O resultado, diz o diplomata, “deixa-me bastante satisfeito, apesar de algumas especificidades que Macau e Hong Kong têm, em termos contribuído, segundo dados dos Serviços de Estrangeiros e Fronteiras, com cerca de 20 por cento para este valor total”.

 

Globalmente, até finais de Fevereiro, o montante que resulta da política de “vistos gold” atingiu os 400 milhões de euros, adiantou Vítor Sereno, acrescentando que a China continua a liderar de forma destacada a lista de países que mais investem no programa: “Os últimos dados que recebemos datam de 27 de Fevereiro e indicam claramente um aumento significativo dos ‘vistos gold’ nestes dois primeiros meses do ano.
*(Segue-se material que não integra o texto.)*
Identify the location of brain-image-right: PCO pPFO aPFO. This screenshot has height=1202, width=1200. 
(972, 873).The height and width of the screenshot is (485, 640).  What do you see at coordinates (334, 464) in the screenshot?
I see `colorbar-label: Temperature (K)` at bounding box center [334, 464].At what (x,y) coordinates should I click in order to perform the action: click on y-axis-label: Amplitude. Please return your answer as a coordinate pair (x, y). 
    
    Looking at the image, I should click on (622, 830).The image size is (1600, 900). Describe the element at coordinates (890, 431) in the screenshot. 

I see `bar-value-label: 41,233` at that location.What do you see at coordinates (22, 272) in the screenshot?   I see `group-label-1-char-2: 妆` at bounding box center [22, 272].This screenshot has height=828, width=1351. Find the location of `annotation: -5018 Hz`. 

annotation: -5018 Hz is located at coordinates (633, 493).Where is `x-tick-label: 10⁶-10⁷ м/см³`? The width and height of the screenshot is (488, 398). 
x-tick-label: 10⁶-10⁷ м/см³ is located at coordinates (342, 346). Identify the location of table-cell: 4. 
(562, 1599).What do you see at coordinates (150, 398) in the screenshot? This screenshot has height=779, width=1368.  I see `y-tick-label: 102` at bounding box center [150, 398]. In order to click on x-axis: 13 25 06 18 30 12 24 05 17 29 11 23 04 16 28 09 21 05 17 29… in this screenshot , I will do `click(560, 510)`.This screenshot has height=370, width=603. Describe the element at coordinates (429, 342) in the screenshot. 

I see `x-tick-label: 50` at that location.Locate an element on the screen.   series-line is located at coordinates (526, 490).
Desde que o programa começou, o valor total do investimento atingiu já os 400 milhões de euros”, o que se traduz em “654 autorizações de residência por investimento, sendo que, destas, 529 têm origem na China, Macau e Hong Kong, representando 76 por cento do total”.

 

O 'visto gold' foi criado pelo governo português para incentivar o investimento e a criação de emprego em Portugal e possibilita uma autorização de residência para investimento, a ser atribuída a cidadãos que não pertençam ao território da União Europeia ou do espaço Schengen nem esteja sob a sua aplicação, e obriga a um investimento mínimo de 500.000 euros.